What is Bond Face Value?
If you’re an equity investor, you buy stocks at the current market price and hope they appreciate. For debt investors, it’s the opposite concept. Investors buy bonds based on their face value: the amount of money the bond will be worth at maturity. In other words, it’s the contractual amount that is to be repaid to the lender. It’s also known as par value.
Face value is one of the biggest advantages of investing in debt securities: you know exactly how much you’re entitled to when an investment fully matures. It’s why many investors buy bonds, and even more trade them. Face value plays a big role in not only the future value of the bond, but the demand for it right now.
Here’s a look at why bond face value is important and what it means in the context of debt securities.
Bond Face Value is Not Market Value
Investors can encounter bonds in two ways: from primary issuers and through secondary markets. This is an important distinction when it comes to bond value. There’s a difference between face value and market value.
- Face value is the original price of the bond, set by the lender, repaid at maturity.
- Market value is the price a bond trades at in secondary markets, above or below par.
There’s no discrepancy when buying bonds at face value—the par value represents the initial investment. If you decide to buy or sell a bond on the secondary market, other market forces dictate demand and the price other investors are willing to pay for it.

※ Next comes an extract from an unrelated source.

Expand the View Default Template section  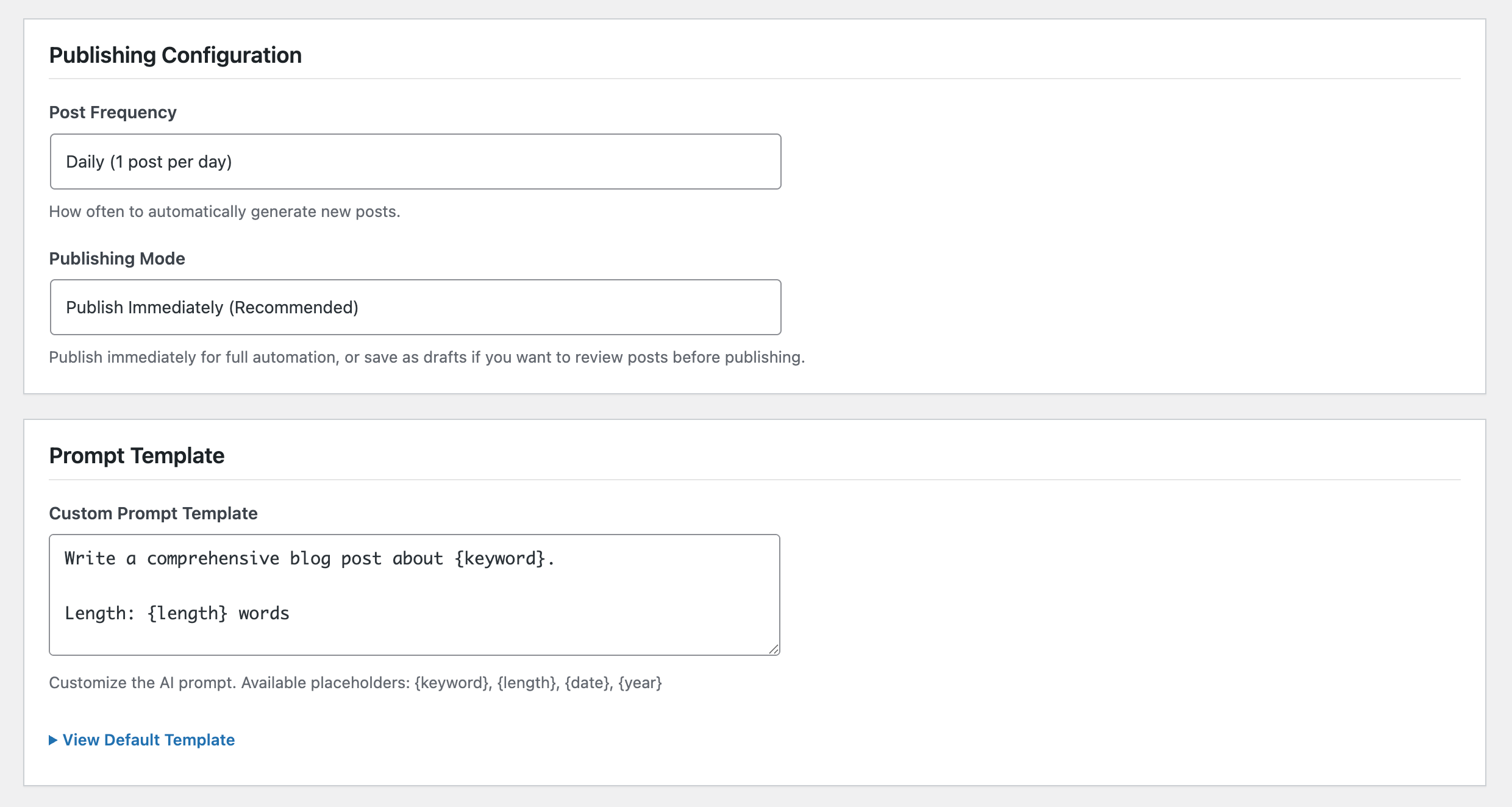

Bonds Trade Above or Below Par Value
When they reach the secondary market, bonds often trade at rates above or below face value. This depends on two things: the bond’s coupon rate and current interest rates.
- If current interest rates are lower than the bond’s coupon rate, the bond will trade at a premium, above its par value.
- If current interest rates are higher than the bond’s coupon rate, the bond will trade at a discount, below its par value.
Keep in mind that the par value of the bond generally remains static—interest rates are the dynamic variable. While the face value of the bond offers a promise of total repayment, interest rates are the real driver behind their value in secondary markets.
It’s also worth noting zero-coupon bonds here. Since these bonds don’t pay interest, they almost always trade below par value in secondary markets.
An Example of Bond Value
ABC Company decides to issue a $5 million public bond, in the form of 5,000 bonds worth $1,000. Joe Smith purchases a bond at par value for $1,000, with a coupon rate of 2.5%. It has a maturity date of 10 years. Two years in, Joe decides to sell the bond. Interest rates are at 3%, so the bond sells for a discounted market value of $970.
The Type of Bond Matters
The face value of a bond depends on the type of bond. Most AAA bonds—high quality corporate bonds—come in denominations of $1,000. Other bonds such as Treasuries and municipal bonds come in increments ranging from $100 to $10,000. There are also U.S. Savings Bonds (Series E, Series EE and Series I), available in much lower denominations. The latter aren’t typically considered investment products.
The type of bond matters not only for the face value, but for coupon rate and risk. Specifically, coupon and risk tend to balance each other. A $1,000 high-quality AAA corporate savings bond may carry a 3% interest rate, while a $1,000 lower-quality BBB bond may carry an interest rate of 6% to make up for its poorer quality rating. All of this plays a role in the desirability of a bond in the secondary market, which affects market price vs. par value.
Other Important Bond Investing Terms
Understanding face value and the way it dictates a bond investment is more easily understood in the context of other bond investing terms. Here are some of the most important concepts that play a role in bond investments:
- Par value. Also called face value or principal, it’s the bond repayment amount.
- Coupon rate. The interest rate that dictates the amount of payments to the bond holder.
- Maturity date. The date when the principal amount of the bond gets repaid.
- Term. The time from bond issuance to maturity, or the number of interest payments.
- Yield to maturity. The annualized return on the investment in the bond.
- Market value. The amount a bond trades for in relation to its par value.
One other term to remember: default. If the bond issuer defaults on the bond, bond holders won’t see the face value repaid. This effectively renders the bond worthless, which makes it even more important to check the creditworthiness of the issuer and the rating of the bond.
Bond Face Value is Important, But Not Paramount
Investors in debt securities will quickly come to learn the importance of a bond’s face value vs. its market value. More importantly, they’ll also learn that par value isn’t the only governing factor in a bond investment. The coupon rate and creditworthiness of the issuer play a major role in the significance of the investment, as well as affect its market rate.
At the end of the bond’s term, face value becomes important—it’s the amount investors will receive as the investment culminates. It provides a level of certainty that’s well worth the wait for risk-averse investors.